The rookie has had only limited knowledge of the tracks used for the four 'flyaway' races that opened the 2014 campaign - and none at all of either Melbourne or Shanghai - but considers Barcelona a 'second home' and is looking forward to being able to get down to business as soon as the pit-lane opens on Friday morning.

"I've had a very good two week break back at home in Sweden, but now I want to get back on track and Spain's the perfect place to do so!" he confirmed, "This will be the first race of the year at a track I know well and, while it's only a small advantage, it's obviously good to have that knowledge as it makes the initial runs on Friday more useful, and it means I can attack a lap more efficiently right from the start of FP1.

"That's important at any race, but especially this weekend as we have some new parts coming and it will be critical to complete the run plans we have for those on Friday so we can really see where we can find maximum lap-time."

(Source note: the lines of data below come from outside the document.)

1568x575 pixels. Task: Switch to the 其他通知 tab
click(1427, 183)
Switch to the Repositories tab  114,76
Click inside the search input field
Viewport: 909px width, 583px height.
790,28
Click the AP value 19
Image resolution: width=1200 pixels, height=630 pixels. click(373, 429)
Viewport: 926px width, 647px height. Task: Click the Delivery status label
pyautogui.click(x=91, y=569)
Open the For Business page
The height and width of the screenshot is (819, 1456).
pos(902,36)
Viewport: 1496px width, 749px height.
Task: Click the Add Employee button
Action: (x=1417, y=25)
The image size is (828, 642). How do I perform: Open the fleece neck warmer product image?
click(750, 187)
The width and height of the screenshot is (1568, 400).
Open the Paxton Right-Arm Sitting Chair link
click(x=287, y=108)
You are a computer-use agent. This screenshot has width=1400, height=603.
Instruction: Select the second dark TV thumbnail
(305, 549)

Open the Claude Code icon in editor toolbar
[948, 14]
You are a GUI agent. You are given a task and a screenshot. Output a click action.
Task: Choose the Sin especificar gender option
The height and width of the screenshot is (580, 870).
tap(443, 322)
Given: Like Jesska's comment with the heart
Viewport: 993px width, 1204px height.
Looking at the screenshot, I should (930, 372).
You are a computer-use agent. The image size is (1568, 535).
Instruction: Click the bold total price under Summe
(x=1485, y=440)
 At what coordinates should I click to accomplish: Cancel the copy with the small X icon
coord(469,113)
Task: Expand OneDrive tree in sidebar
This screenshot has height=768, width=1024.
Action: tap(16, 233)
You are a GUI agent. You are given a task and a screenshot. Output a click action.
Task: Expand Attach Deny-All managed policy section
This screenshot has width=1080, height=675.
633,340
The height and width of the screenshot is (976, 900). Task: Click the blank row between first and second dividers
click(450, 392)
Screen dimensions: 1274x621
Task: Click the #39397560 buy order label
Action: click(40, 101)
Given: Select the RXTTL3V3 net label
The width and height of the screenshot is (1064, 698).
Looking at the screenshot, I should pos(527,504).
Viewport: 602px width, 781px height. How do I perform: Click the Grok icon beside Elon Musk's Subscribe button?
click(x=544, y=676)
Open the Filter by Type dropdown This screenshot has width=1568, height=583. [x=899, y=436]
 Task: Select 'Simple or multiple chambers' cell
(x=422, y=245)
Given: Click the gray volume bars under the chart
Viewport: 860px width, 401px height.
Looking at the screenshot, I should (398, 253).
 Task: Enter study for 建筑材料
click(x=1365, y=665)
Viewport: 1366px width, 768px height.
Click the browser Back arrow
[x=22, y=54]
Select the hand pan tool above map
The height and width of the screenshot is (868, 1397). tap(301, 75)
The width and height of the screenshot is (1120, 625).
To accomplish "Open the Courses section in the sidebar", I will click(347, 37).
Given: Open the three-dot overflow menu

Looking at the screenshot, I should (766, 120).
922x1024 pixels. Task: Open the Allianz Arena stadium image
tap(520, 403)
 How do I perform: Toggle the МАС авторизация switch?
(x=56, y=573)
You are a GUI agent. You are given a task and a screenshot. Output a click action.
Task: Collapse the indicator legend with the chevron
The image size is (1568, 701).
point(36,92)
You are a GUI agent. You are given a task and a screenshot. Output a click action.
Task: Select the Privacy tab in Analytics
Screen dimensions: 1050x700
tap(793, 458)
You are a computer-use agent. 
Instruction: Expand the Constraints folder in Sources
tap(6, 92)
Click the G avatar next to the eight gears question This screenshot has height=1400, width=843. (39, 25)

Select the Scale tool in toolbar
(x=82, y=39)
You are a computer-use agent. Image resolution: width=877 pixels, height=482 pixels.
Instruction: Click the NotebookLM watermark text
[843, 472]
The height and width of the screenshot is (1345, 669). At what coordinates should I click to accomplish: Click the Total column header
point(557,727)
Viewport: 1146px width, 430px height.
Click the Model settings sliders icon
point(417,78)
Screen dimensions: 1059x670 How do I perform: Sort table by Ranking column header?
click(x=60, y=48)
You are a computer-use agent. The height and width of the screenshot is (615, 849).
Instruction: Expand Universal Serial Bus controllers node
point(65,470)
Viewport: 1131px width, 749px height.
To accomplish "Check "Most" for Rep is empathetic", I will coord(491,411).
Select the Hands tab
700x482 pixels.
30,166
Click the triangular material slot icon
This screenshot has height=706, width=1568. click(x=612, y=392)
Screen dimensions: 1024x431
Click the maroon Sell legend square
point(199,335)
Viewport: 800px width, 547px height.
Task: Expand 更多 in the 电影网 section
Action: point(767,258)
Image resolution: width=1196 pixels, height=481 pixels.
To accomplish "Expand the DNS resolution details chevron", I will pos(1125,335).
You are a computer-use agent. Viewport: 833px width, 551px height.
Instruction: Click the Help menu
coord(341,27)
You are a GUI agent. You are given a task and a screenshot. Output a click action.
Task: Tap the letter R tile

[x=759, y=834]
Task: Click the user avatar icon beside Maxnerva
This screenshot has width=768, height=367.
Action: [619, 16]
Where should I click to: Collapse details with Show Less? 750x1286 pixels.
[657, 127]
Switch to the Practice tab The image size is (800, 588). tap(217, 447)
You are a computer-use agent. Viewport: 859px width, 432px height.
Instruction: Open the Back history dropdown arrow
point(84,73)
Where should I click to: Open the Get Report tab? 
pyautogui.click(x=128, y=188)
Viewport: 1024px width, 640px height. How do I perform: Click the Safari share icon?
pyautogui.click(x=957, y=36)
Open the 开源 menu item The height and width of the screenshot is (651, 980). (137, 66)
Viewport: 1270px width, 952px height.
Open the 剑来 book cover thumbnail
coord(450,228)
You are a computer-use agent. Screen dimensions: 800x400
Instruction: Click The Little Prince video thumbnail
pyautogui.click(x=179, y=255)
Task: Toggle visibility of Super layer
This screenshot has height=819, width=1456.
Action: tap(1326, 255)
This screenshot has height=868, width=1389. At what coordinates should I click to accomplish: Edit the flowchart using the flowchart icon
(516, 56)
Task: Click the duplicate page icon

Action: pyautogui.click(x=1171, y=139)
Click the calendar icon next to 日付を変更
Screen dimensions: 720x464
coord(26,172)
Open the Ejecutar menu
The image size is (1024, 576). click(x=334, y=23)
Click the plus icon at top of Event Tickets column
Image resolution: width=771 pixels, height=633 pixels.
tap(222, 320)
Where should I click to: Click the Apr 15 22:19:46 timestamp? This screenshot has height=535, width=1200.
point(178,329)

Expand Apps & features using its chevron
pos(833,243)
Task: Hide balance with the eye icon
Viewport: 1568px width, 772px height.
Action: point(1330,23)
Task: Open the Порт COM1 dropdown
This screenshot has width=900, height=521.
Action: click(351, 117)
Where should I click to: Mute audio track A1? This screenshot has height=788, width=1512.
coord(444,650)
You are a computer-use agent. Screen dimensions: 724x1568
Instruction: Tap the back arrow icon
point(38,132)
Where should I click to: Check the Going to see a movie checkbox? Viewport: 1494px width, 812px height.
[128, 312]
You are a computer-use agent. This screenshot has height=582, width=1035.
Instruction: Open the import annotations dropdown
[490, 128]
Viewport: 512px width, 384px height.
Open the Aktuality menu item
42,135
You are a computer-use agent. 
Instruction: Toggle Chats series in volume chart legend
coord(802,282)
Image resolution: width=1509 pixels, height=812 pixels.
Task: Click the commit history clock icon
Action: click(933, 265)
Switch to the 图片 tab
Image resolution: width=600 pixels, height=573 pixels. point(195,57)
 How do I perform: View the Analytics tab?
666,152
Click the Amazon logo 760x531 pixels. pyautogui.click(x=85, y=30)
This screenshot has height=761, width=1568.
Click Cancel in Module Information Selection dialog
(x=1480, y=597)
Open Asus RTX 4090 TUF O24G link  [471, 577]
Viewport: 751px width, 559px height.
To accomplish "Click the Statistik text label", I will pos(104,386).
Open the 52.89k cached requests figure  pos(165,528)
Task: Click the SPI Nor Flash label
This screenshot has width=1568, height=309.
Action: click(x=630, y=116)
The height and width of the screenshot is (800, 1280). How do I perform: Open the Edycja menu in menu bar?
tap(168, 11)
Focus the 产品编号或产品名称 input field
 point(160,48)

As has become traditional, the Spanish Grand Prix - the first European race on the schedule - will see all eleven teams bringing a first raft of updates for their cars, and Caterham is no different, with particular attention being paid to both the CT05's front and rear wings and its floor as the Leafield squad attempts to get the edge over closest rival Marussia and, potentially, close the gap to the midfield.

For Ericsson, however, the biggest difference will be that fact that there will be additional number-crunching going on hundreds of miles away from Barcelona in an effort to ensure that the upgrade works effectively.

"As we have had at all the races this year, in addition to the work on track we'll also have the simulator operational back at Leafield, and all the simulation software we have at our disposal, to help generate even more data," he noted, "So, while the focus will be on Spain, there will also be a lot of work going on back at the factory to help us even more. Obviously that's a big step up in terms of support from the last time I raced in Barcelona but, for me, it's all part of my progression and I can't wait to start work again!"

Engine partner Renault is also planning to bring updates to Spain, despite track support leader Cedrik Staudohar admitting that the Circuit de Catalunya holds few unknowns for the F1 fraternity.

"We have so much information on Barcelona from previous tests that there won't be too many surprises," he confirmed, "The majority of the workload will come from evaluating the new upgrades on the Power Unit software and chassis side.

"We will have the next phase of the software upgrades in Spain, so we expect improvements in both driveability and energy management. The improved response will be important in the low to mid speed corners and coming onto the straight."